[REQUEST] Arrange the lines of the listing as a numbered list, from the line with "Given: Click the folder icon in last prompt" to the line with "pos(572,973)", both included, and leave out any blank lines.

[EXTRACTED RECORDS]
— START —

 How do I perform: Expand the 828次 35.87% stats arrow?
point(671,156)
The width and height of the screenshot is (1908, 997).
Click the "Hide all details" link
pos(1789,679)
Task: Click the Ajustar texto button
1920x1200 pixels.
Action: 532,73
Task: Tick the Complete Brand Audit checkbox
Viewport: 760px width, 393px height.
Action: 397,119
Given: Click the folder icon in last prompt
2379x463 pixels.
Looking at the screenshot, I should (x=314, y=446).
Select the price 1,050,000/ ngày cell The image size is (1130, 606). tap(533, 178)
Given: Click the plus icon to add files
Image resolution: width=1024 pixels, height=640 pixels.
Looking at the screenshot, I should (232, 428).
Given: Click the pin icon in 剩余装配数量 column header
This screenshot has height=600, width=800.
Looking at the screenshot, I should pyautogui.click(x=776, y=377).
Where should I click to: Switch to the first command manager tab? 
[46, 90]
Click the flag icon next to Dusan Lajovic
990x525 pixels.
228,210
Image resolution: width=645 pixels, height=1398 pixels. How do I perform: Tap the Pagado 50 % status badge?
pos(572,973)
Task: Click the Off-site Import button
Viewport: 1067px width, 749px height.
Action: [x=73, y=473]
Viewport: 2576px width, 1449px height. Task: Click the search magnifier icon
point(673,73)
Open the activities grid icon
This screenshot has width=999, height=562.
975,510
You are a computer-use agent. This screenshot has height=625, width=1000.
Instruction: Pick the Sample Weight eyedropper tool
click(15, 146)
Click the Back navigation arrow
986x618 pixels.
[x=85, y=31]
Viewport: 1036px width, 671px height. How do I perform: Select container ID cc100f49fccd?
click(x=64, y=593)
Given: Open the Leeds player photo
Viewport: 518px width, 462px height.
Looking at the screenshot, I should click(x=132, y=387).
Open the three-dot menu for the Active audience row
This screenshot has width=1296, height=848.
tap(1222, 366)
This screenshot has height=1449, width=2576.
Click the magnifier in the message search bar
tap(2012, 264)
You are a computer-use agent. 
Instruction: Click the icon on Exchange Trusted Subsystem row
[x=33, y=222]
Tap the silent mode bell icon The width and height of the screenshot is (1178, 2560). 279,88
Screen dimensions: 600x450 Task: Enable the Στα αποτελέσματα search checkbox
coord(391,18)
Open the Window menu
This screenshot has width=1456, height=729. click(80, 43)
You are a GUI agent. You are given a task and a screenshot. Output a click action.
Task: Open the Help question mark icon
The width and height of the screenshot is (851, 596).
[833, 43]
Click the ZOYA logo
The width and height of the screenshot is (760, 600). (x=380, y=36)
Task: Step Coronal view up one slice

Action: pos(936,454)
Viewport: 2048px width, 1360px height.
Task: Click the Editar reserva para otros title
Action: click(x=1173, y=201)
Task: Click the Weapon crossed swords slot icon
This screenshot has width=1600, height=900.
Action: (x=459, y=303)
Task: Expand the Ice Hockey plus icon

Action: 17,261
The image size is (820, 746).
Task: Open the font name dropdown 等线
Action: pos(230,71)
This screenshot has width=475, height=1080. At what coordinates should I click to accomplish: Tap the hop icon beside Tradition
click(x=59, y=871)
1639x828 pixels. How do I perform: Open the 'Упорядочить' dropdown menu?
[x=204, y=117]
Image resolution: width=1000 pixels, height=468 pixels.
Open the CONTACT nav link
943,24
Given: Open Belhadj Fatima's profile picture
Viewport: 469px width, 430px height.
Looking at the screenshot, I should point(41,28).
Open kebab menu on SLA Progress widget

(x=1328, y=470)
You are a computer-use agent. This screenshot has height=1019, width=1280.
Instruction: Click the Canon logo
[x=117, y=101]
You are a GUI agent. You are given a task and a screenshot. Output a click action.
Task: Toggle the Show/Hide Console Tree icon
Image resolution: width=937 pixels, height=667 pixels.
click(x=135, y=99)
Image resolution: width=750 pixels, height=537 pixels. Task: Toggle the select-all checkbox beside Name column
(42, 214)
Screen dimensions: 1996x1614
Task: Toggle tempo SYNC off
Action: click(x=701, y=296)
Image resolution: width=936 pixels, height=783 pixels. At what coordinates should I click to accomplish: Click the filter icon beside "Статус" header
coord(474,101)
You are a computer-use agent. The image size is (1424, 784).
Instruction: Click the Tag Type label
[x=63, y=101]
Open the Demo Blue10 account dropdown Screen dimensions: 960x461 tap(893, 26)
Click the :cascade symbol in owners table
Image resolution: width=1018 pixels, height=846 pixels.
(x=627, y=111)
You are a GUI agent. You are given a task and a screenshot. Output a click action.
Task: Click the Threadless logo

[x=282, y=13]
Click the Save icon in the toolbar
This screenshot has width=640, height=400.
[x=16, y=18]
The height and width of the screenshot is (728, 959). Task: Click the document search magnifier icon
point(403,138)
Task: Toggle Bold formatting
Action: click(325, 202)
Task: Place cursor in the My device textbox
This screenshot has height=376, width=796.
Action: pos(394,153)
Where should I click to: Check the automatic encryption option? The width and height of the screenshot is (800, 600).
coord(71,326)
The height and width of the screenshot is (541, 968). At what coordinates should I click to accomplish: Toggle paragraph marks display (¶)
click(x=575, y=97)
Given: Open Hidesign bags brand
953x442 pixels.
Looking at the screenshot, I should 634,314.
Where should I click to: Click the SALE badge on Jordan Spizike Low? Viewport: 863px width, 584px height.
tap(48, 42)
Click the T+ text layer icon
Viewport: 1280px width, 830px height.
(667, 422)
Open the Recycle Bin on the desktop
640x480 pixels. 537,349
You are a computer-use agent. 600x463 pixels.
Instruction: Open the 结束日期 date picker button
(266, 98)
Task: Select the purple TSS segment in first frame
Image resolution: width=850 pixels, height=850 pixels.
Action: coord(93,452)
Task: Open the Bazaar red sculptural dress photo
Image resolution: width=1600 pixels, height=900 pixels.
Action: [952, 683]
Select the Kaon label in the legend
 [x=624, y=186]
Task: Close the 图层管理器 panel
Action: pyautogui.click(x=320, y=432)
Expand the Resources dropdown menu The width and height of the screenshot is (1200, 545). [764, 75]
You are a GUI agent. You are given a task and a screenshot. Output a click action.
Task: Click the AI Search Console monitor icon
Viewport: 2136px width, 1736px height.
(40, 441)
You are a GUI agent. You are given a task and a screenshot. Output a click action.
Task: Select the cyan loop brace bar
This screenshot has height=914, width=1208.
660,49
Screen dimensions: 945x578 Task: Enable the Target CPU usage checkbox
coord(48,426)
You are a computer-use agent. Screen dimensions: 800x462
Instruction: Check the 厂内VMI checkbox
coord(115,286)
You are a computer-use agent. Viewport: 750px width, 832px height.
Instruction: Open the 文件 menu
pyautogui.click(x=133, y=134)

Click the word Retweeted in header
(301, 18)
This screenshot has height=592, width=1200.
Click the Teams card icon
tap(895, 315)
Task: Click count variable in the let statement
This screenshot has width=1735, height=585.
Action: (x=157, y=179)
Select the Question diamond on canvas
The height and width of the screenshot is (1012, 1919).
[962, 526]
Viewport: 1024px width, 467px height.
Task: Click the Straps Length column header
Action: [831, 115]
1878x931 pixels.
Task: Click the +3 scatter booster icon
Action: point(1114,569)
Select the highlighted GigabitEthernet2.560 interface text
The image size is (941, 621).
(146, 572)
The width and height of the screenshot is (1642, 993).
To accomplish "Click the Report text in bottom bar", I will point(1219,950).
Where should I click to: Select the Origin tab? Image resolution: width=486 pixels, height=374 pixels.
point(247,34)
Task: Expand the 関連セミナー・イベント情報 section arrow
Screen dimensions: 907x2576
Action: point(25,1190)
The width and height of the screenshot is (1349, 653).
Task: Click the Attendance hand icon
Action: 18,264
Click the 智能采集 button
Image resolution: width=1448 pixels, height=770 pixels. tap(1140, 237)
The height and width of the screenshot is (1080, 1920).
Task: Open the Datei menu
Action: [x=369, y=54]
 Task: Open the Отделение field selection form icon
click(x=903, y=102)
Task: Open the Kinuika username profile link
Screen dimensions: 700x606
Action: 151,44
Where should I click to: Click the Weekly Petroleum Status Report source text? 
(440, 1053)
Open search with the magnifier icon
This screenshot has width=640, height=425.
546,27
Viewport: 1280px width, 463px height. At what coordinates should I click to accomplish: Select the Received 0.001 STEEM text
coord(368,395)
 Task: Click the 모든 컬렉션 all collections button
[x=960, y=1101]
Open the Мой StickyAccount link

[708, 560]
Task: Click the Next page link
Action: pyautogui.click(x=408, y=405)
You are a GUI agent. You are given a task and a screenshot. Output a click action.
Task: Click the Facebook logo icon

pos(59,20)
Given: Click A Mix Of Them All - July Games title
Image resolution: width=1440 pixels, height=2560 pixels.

— END —

[PROBLEM SOLUTION]
1. Given: Click the folder icon in last prompt
2. 2379x463 pixels.
3. Looking at the screenshot, I should (x=314, y=446).
4. Select the price 1,050,000/ ngày cell The image size is (1130, 606). tap(533, 178)
5. Given: Click the plus icon to add files
6. Image resolution: width=1024 pixels, height=640 pixels.
7. Looking at the screenshot, I should (232, 428).
8. Given: Click the pin icon in 剩余装配数量 column header
9. This screenshot has height=600, width=800.
10. Looking at the screenshot, I should pyautogui.click(x=776, y=377).
11. Where should I click to: Switch to the first command manager tab? 
12. [46, 90]
13. Click the flag icon next to Dusan Lajovic
14. 990x525 pixels.
15. 228,210
16. Image resolution: width=645 pixels, height=1398 pixels. How do I perform: Tap the Pagado 50 % status badge?
17. pos(572,973)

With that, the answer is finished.